* Exercise requirements *
Find each line below that contains the word "Expand" and copy those lines.

(Items in a dataset)
===============
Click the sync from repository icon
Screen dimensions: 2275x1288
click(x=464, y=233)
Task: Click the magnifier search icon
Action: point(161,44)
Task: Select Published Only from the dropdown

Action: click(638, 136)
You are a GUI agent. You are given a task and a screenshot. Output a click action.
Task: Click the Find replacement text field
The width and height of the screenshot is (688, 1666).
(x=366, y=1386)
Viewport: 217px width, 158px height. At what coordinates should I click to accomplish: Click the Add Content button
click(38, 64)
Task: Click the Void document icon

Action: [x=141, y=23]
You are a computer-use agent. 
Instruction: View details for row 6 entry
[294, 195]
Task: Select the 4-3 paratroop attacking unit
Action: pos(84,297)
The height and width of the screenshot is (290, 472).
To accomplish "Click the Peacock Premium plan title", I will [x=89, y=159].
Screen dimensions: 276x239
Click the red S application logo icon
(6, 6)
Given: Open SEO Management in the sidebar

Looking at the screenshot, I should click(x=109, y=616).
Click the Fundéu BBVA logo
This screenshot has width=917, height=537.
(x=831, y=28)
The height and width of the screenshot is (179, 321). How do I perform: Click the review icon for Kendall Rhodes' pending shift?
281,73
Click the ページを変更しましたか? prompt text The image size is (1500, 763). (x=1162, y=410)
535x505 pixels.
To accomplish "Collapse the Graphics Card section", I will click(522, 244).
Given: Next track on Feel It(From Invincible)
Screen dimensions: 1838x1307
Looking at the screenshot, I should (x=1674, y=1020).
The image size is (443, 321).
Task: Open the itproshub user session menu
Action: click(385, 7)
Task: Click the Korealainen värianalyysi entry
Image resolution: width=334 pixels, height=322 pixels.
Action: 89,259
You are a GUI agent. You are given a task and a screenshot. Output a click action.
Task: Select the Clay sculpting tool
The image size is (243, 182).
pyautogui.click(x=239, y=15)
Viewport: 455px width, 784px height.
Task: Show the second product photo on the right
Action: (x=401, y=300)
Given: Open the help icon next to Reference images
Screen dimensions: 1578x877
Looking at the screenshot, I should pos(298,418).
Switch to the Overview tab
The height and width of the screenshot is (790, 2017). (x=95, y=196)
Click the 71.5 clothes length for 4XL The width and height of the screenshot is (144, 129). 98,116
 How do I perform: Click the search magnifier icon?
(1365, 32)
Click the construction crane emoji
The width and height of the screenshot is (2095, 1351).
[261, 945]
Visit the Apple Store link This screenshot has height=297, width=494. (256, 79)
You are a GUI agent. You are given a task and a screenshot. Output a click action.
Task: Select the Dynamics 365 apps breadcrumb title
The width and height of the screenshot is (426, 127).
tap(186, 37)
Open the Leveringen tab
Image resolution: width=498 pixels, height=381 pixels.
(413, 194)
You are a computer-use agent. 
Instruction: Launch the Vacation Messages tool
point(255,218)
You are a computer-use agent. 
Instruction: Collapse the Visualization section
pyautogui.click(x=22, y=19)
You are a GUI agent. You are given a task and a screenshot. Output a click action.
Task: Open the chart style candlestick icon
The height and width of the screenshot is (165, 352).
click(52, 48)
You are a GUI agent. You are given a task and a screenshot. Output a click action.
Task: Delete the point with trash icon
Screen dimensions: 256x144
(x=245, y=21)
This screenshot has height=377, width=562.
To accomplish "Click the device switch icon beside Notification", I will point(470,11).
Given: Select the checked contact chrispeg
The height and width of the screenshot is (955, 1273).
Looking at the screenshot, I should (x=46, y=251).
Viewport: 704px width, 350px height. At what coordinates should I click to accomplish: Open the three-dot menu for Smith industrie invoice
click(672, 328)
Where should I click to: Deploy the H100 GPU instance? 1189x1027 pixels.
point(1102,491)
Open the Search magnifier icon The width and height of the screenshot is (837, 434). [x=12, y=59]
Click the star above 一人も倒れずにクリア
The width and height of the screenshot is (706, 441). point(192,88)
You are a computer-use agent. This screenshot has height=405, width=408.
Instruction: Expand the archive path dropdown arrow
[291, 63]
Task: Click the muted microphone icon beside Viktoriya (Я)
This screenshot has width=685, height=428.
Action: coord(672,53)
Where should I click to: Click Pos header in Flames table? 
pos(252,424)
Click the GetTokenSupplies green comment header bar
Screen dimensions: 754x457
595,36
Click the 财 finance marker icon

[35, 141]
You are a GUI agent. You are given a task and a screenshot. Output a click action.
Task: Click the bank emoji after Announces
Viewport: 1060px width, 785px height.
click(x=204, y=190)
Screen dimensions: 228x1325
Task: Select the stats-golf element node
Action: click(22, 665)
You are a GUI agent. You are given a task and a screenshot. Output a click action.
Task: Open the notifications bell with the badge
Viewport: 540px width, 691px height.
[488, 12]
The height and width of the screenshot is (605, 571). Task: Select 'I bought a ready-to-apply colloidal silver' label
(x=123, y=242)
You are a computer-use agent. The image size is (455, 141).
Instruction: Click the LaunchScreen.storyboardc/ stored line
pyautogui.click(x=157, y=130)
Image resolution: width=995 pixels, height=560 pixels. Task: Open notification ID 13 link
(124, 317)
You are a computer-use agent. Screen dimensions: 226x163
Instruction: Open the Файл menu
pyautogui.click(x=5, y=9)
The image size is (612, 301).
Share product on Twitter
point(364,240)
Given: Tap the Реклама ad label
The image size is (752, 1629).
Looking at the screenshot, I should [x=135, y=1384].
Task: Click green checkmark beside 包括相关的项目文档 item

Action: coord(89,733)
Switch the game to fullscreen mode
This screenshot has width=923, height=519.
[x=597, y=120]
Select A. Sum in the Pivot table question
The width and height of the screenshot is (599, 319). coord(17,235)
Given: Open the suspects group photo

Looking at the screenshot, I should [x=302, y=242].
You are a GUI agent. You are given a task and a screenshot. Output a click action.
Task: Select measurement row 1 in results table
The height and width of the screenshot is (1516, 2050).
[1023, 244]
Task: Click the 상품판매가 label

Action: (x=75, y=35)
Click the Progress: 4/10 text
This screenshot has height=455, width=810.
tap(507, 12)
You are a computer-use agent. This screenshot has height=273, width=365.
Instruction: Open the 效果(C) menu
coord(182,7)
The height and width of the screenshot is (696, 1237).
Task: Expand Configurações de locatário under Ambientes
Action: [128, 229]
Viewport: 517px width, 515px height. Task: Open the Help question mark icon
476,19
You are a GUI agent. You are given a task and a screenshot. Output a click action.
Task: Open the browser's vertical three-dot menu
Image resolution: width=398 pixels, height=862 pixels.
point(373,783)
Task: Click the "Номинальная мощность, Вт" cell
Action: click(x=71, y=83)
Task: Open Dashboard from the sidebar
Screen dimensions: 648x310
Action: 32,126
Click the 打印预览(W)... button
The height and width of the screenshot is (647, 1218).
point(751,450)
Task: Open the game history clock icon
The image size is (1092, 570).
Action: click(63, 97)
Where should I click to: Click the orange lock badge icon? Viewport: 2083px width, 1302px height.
===============
* Answer for this exercise *
Instruction: Expand the archive path dropdown arrow
Task: Expand Configurações de locatário under Ambientes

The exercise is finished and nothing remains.